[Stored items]
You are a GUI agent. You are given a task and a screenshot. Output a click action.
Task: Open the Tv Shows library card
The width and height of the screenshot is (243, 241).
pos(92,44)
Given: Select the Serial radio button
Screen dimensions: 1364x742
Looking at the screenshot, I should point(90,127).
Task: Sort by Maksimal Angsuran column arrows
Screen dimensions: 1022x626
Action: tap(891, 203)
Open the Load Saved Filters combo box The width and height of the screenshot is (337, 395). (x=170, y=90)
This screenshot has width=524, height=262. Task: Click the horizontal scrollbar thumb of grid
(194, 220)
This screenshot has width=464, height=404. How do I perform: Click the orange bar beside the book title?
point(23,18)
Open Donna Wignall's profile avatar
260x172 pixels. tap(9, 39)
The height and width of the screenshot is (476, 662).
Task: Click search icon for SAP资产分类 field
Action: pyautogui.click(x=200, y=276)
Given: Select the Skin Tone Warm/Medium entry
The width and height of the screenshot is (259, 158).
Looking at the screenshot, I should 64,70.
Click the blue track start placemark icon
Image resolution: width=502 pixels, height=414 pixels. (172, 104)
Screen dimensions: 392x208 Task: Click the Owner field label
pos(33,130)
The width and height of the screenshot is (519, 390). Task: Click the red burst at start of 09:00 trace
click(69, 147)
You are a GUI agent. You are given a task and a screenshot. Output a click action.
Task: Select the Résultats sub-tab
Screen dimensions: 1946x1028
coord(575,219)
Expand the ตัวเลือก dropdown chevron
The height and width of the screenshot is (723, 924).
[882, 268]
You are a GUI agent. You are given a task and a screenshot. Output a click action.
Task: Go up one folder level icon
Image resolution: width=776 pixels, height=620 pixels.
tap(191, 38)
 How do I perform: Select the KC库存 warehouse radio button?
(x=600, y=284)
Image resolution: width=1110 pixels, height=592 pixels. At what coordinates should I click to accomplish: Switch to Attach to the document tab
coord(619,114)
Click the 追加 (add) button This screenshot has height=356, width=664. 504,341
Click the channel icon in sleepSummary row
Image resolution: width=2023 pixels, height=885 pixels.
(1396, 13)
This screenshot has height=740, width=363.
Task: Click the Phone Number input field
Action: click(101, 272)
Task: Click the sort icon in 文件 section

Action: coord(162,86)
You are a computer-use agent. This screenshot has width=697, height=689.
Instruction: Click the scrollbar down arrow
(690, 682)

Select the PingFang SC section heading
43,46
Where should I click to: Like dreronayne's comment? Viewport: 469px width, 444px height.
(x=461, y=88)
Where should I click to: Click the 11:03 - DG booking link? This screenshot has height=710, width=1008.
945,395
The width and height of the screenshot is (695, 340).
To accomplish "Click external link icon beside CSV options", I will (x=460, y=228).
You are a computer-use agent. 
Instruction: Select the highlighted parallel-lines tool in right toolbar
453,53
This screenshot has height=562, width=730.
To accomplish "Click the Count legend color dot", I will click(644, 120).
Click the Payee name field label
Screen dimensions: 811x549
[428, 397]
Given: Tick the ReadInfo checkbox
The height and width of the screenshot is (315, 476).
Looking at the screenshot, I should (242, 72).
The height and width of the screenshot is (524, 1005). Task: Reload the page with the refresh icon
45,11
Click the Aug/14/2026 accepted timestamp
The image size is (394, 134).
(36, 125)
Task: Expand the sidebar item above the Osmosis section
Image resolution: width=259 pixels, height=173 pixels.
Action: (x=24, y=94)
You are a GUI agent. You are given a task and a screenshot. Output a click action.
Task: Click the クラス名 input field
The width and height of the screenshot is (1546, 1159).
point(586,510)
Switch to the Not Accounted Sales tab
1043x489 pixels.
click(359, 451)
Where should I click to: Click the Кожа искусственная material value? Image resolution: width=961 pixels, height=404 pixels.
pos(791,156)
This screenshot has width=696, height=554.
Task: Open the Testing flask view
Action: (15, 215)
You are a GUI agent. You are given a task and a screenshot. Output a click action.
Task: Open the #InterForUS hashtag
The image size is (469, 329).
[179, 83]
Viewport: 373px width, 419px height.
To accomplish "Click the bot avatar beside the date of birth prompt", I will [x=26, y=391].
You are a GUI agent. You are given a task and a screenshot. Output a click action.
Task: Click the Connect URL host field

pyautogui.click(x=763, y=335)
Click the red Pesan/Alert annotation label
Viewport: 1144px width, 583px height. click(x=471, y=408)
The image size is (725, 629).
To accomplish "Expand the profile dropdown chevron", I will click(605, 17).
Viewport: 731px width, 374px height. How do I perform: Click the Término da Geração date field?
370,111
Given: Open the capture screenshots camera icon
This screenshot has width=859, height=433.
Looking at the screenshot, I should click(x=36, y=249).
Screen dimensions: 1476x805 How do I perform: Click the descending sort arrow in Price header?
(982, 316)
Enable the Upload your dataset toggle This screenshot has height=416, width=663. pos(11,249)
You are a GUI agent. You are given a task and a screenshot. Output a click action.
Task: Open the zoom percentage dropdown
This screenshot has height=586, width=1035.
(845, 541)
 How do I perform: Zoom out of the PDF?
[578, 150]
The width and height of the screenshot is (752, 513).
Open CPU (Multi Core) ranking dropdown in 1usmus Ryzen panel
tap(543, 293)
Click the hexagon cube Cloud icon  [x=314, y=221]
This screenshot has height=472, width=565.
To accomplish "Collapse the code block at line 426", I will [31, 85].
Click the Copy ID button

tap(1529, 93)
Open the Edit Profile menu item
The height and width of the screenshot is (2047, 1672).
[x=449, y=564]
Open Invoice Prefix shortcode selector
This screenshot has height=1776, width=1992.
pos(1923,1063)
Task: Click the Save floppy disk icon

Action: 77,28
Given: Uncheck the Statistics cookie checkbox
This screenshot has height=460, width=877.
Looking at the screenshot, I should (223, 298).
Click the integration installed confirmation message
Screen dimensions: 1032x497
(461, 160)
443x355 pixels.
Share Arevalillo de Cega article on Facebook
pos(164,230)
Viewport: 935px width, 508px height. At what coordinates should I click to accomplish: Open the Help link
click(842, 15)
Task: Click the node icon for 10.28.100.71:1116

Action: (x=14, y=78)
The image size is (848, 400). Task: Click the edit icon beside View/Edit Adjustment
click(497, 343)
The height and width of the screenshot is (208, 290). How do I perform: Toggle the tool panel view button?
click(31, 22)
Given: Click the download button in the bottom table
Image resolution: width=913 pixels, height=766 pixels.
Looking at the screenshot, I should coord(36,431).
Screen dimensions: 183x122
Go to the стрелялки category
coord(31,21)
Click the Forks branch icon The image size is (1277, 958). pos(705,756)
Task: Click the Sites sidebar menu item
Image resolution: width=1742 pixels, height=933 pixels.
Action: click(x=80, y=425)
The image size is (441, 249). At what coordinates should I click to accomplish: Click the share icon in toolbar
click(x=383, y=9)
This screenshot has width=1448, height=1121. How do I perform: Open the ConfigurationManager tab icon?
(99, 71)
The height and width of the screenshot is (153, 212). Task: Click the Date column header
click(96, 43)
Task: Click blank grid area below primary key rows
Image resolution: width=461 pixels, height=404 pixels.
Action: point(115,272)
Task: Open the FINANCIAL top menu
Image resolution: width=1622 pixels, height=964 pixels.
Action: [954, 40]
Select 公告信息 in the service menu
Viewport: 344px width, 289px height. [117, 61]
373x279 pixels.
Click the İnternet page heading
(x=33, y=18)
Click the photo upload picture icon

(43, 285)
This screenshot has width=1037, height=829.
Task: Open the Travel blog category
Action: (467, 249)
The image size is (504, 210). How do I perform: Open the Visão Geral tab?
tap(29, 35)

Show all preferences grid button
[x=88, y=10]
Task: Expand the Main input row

DIRECTIVE
Transcribe all of the stored items above word for word, leaving out nothing.

SOLUTION TO THIS TASK
You are a GUI agent. You are given a task and a screenshot. Output a click action.
Task: Open the Tv Shows library card
The width and height of the screenshot is (243, 241).
pos(92,44)
Given: Select the Serial radio button
Screen dimensions: 1364x742
Looking at the screenshot, I should point(90,127).
Task: Sort by Maksimal Angsuran column arrows
Screen dimensions: 1022x626
Action: tap(891, 203)
Open the Load Saved Filters combo box The width and height of the screenshot is (337, 395). (x=170, y=90)
This screenshot has width=524, height=262. Task: Click the horizontal scrollbar thumb of grid
(194, 220)
This screenshot has width=464, height=404. How do I perform: Click the orange bar beside the book title?
point(23,18)
Open Donna Wignall's profile avatar
260x172 pixels. tap(9, 39)
The height and width of the screenshot is (476, 662).
Task: Click search icon for SAP资产分类 field
Action: pyautogui.click(x=200, y=276)
Given: Select the Skin Tone Warm/Medium entry
The width and height of the screenshot is (259, 158).
Looking at the screenshot, I should 64,70.
Click the blue track start placemark icon
Image resolution: width=502 pixels, height=414 pixels. (172, 104)
Screen dimensions: 392x208 Task: Click the Owner field label
pos(33,130)
The width and height of the screenshot is (519, 390). Task: Click the red burst at start of 09:00 trace
click(69, 147)
You are a GUI agent. You are given a task and a screenshot. Output a click action.
Task: Select the Résultats sub-tab
Screen dimensions: 1946x1028
coord(575,219)
Expand the ตัวเลือก dropdown chevron
The height and width of the screenshot is (723, 924).
[882, 268]
You are a GUI agent. You are given a task and a screenshot. Output a click action.
Task: Go up one folder level icon
Image resolution: width=776 pixels, height=620 pixels.
tap(191, 38)
 How do I perform: Select the KC库存 warehouse radio button?
(x=600, y=284)
Image resolution: width=1110 pixels, height=592 pixels. At what coordinates should I click to accomplish: Switch to Attach to the document tab
coord(619,114)
Click the 追加 (add) button This screenshot has height=356, width=664. 504,341
Click the channel icon in sleepSummary row
Image resolution: width=2023 pixels, height=885 pixels.
(1396, 13)
This screenshot has height=740, width=363.
Task: Click the Phone Number input field
Action: click(101, 272)
Task: Click the sort icon in 文件 section

Action: coord(162,86)
You are a computer-use agent. This screenshot has width=697, height=689.
Instruction: Click the scrollbar down arrow
(690, 682)

Select the PingFang SC section heading
43,46
Where should I click to: Like dreronayne's comment? Viewport: 469px width, 444px height.
(x=461, y=88)
Where should I click to: Click the 11:03 - DG booking link? This screenshot has height=710, width=1008.
945,395
The width and height of the screenshot is (695, 340).
To accomplish "Click external link icon beside CSV options", I will (x=460, y=228).
You are a computer-use agent. 
Instruction: Select the highlighted parallel-lines tool in right toolbar
453,53
This screenshot has height=562, width=730.
To accomplish "Click the Count legend color dot", I will click(644, 120).
Click the Payee name field label
Screen dimensions: 811x549
[428, 397]
Given: Tick the ReadInfo checkbox
The height and width of the screenshot is (315, 476).
Looking at the screenshot, I should (242, 72).
The height and width of the screenshot is (524, 1005). Task: Reload the page with the refresh icon
45,11
Click the Aug/14/2026 accepted timestamp
The image size is (394, 134).
(36, 125)
Task: Expand the sidebar item above the Osmosis section
Image resolution: width=259 pixels, height=173 pixels.
Action: (x=24, y=94)
You are a GUI agent. You are given a task and a screenshot. Output a click action.
Task: Click the クラス名 input field
The width and height of the screenshot is (1546, 1159).
point(586,510)
Switch to the Not Accounted Sales tab
1043x489 pixels.
click(359, 451)
Where should I click to: Click the Кожа искусственная material value? Image resolution: width=961 pixels, height=404 pixels.
pos(791,156)
This screenshot has width=696, height=554.
Task: Open the Testing flask view
Action: (15, 215)
You are a GUI agent. You are given a task and a screenshot. Output a click action.
Task: Open the #InterForUS hashtag
The image size is (469, 329).
[179, 83]
Viewport: 373px width, 419px height.
To accomplish "Click the bot avatar beside the date of birth prompt", I will [x=26, y=391].
You are a GUI agent. You are given a task and a screenshot. Output a click action.
Task: Click the Connect URL host field

pyautogui.click(x=763, y=335)
Click the red Pesan/Alert annotation label
Viewport: 1144px width, 583px height. click(x=471, y=408)
The image size is (725, 629).
To accomplish "Expand the profile dropdown chevron", I will click(605, 17).
Viewport: 731px width, 374px height. How do I perform: Click the Término da Geração date field?
370,111
Given: Open the capture screenshots camera icon
This screenshot has width=859, height=433.
Looking at the screenshot, I should click(x=36, y=249).
Screen dimensions: 1476x805 How do I perform: Click the descending sort arrow in Price header?
(982, 316)
Enable the Upload your dataset toggle This screenshot has height=416, width=663. pos(11,249)
You are a GUI agent. You are given a task and a screenshot. Output a click action.
Task: Open the zoom percentage dropdown
This screenshot has height=586, width=1035.
(845, 541)
 How do I perform: Zoom out of the PDF?
[578, 150]
The width and height of the screenshot is (752, 513).
Open CPU (Multi Core) ranking dropdown in 1usmus Ryzen panel
tap(543, 293)
Click the hexagon cube Cloud icon  [x=314, y=221]
This screenshot has height=472, width=565.
To accomplish "Collapse the code block at line 426", I will [31, 85].
Click the Copy ID button

tap(1529, 93)
Open the Edit Profile menu item
The height and width of the screenshot is (2047, 1672).
[x=449, y=564]
Open Invoice Prefix shortcode selector
This screenshot has height=1776, width=1992.
pos(1923,1063)
Task: Click the Save floppy disk icon

Action: 77,28
Given: Uncheck the Statistics cookie checkbox
This screenshot has height=460, width=877.
Looking at the screenshot, I should (223, 298).
Click the integration installed confirmation message
Screen dimensions: 1032x497
(461, 160)
443x355 pixels.
Share Arevalillo de Cega article on Facebook
pos(164,230)
Viewport: 935px width, 508px height. At what coordinates should I click to accomplish: Open the Help link
click(842, 15)
Task: Click the node icon for 10.28.100.71:1116

Action: (x=14, y=78)
The image size is (848, 400). Task: Click the edit icon beside View/Edit Adjustment
click(497, 343)
The height and width of the screenshot is (208, 290). How do I perform: Toggle the tool panel view button?
click(31, 22)
Given: Click the download button in the bottom table
Image resolution: width=913 pixels, height=766 pixels.
Looking at the screenshot, I should coord(36,431).
Screen dimensions: 183x122
Go to the стрелялки category
coord(31,21)
Click the Forks branch icon The image size is (1277, 958). pos(705,756)
Task: Click the Sites sidebar menu item
Image resolution: width=1742 pixels, height=933 pixels.
Action: click(x=80, y=425)
The image size is (441, 249). At what coordinates should I click to accomplish: Click the share icon in toolbar
click(x=383, y=9)
This screenshot has width=1448, height=1121. How do I perform: Open the ConfigurationManager tab icon?
(99, 71)
The height and width of the screenshot is (153, 212). Task: Click the Date column header
click(96, 43)
Task: Click blank grid area below primary key rows
Image resolution: width=461 pixels, height=404 pixels.
Action: point(115,272)
Task: Open the FINANCIAL top menu
Image resolution: width=1622 pixels, height=964 pixels.
Action: [954, 40]
Select 公告信息 in the service menu
Viewport: 344px width, 289px height. [117, 61]
373x279 pixels.
Click the İnternet page heading
(x=33, y=18)
Click the photo upload picture icon

(43, 285)
This screenshot has width=1037, height=829.
Task: Open the Travel blog category
Action: (467, 249)
The image size is (504, 210). How do I perform: Open the Visão Geral tab?
tap(29, 35)

Show all preferences grid button
[x=88, y=10]
Task: Expand the Main input row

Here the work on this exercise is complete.